◆ Set exercise: Rewrite the items starting at the line containing "will click(209, 503)." and ending at the line containing "pyautogui.click(x=44, y=1002)", keeping the requests unchanged but scaling each coordinate in the answers by 1.85 and rounding to the nearest whole number, with halves rounded up.

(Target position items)
+++++

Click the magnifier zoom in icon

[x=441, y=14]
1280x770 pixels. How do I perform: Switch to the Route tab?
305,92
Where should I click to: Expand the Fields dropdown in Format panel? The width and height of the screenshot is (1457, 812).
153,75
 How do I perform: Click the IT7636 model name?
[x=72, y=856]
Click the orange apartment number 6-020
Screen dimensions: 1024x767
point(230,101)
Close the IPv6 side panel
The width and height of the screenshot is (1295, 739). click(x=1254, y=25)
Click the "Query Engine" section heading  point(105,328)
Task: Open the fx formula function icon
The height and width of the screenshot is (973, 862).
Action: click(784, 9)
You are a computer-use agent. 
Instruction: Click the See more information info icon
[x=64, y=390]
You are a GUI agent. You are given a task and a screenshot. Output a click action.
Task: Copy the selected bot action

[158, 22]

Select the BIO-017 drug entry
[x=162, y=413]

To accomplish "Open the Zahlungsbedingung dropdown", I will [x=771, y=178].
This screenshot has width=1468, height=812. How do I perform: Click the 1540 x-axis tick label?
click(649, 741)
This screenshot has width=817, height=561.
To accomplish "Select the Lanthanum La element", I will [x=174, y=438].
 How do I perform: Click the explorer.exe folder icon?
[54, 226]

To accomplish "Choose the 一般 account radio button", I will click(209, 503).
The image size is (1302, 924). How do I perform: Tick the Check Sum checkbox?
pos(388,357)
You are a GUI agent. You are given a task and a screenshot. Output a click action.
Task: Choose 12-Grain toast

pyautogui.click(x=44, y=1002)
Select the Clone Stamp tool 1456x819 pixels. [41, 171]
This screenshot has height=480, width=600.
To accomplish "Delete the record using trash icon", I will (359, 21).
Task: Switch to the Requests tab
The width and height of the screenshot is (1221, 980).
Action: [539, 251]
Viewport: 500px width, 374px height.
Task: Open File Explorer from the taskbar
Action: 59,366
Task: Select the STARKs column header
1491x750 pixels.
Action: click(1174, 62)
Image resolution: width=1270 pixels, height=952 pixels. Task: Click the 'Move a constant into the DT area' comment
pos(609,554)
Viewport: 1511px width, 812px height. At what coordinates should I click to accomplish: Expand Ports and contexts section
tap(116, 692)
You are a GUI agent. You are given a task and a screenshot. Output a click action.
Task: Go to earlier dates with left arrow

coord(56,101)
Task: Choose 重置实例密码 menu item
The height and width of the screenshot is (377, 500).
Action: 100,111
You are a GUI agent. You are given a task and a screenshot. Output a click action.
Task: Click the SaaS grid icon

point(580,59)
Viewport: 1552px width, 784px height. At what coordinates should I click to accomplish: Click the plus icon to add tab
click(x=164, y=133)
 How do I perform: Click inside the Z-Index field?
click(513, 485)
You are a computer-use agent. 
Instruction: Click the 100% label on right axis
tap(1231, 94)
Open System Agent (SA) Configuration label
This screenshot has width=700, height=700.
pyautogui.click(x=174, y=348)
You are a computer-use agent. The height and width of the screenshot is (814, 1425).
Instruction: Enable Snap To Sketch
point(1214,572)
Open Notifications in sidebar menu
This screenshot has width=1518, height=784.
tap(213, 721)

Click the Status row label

+++++

◆ Solution to this exercise:
To accomplish "Choose the 一般 account radio button", I will click(387, 931).
The image size is (1302, 924). How do I perform: Tick the Check Sum checkbox?
pos(718,660)
You are a GUI agent. You are given a task and a screenshot. Output a click action.
Task: Choose 12-Grain toast

pyautogui.click(x=81, y=1854)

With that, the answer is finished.